I can attest to Karen's accomplishments and determination to help other women succeed because I have seen her dedication firsthand. Karen is a dear friend of mine, and she played a big part in helping me to make my books, Become the CEO of You, Inc and Women Count, a reality. Karen had a vision for the Institute for the Development of Women Leaders as well as the concept of a "virtual mentor" before I fully did, myself. She has been a continued source of inspiration since I took on the role of a virtual mentor to reach out to girls and women across the country.

Karen has been an invaluable partner in planting seeds in the next generation of women, and "giving forward" to countless girls and women along the way.

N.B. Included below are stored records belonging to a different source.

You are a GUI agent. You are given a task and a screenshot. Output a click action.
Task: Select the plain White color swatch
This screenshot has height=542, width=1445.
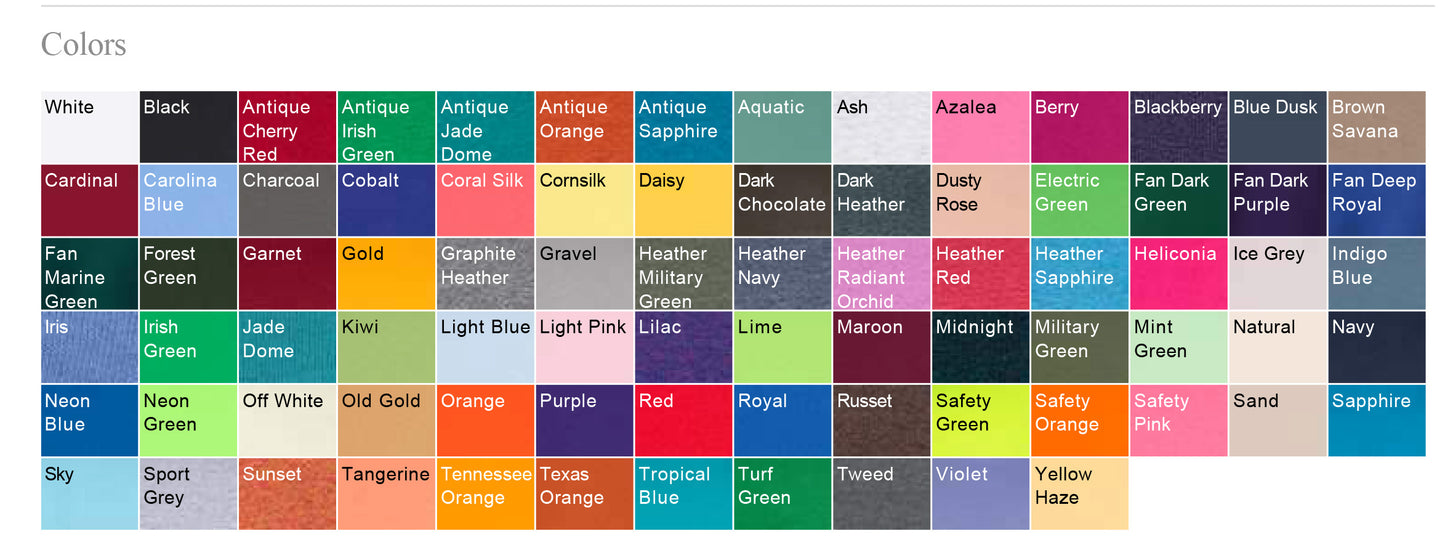90,127
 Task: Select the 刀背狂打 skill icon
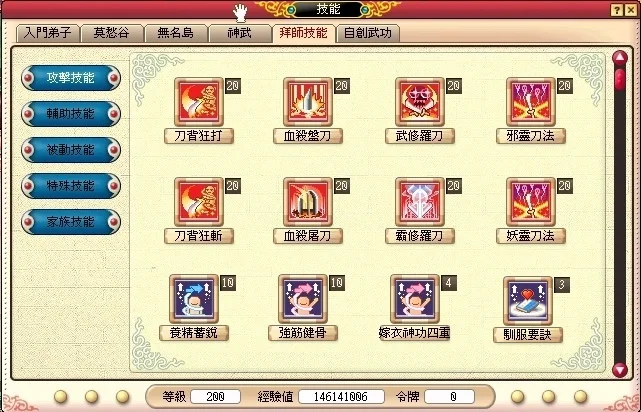[x=199, y=102]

In addition to having a great mind for business, Karen is a celebrated author as a part of a James Beart Award-winning author team along with her husband/chef, Andrew Dornenburg. Together they have co-authored acclaimed culinary books that have generated praise and recognition from outlets like Publishers Weekly, National Culinary Review, People magazine, Bon Appetit, Entertainment Weekly, and more. Their book The Flavor Bible has been widely recognized, and named "one of the 10 best cookbooks in the world of the past century" by Alex Munipov of Forbes. Now that she has already conquered the bestseller list, Karen is once again proving her tenacity by releasing her first solo book, titled The Vegetarian Flavor Bible.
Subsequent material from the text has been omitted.